I grew up in a house with a piano -- a beat-up second-hand upright, perennially out of tune. My father played, having grown up taking piano lessons like so many middle-class American kids of his generation; my mother put up with his playing, not being particularly musical herself and not appreciating the way that he played with more gusto than skill.
I wanted to play. But my parents had many fine theories about how to raise children better than their parents did (as I suspect most moderately self-aware people who become parents do), and one of those was that they didn't want to force their children into enrichment activities that they would end up hating. So I asked for piano lessons in vain for what felt like forever (it probably wasn't more than a year) and finally they gave me a "Teach Yourself Piano" book and challenged me to prove that I was serious about learning.
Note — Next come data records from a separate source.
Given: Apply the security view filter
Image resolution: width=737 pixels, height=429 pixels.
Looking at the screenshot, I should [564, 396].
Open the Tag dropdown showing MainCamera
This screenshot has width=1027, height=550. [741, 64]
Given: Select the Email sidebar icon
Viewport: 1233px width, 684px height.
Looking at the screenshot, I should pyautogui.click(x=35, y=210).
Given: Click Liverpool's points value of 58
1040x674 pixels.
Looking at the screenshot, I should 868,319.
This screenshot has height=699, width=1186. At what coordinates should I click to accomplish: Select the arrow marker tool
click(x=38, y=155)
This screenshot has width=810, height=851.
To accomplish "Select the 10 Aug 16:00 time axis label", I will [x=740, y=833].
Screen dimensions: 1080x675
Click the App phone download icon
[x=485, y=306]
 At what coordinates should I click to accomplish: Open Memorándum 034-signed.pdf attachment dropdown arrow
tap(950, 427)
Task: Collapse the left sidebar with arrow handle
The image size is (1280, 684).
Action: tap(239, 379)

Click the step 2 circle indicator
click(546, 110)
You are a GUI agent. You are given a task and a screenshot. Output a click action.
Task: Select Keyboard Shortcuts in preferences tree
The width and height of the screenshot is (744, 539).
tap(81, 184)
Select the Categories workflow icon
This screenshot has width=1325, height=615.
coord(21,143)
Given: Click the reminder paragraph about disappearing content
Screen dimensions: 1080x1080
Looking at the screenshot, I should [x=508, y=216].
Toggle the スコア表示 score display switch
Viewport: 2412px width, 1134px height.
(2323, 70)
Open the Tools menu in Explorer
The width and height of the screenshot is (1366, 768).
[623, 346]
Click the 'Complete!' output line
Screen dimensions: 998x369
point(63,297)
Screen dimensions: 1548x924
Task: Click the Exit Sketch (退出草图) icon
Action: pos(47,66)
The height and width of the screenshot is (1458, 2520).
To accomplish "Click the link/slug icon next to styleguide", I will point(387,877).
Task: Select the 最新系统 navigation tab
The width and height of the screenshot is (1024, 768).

So I did exactly that. I worked through all the exercises in the book, gamely playing simplistic versions of Frère Jacques and When the Saints Go Marching In until our neighbors must have been ready to shoot me. And when I finished the book, mastered all eleven or twelve of its songs and knew the C major scale and major chords, I got my piano lessons.
I had four years of weekly piano lessons, until I graduated high school. I took my music books with me to college in Chicago, and played in the ballroom/lobby of my dorm, on another perennially out-of-tune piano. But since then I haven't had ready access to a piano, and so only play occasionally when visiting my parents. My fingers still remember all my old favorites -- I like Beethoven and showtunes -- but I haven't learned anything new in a decade and a half.
Someday I will own a piano again. Until then, I will content myself with listening.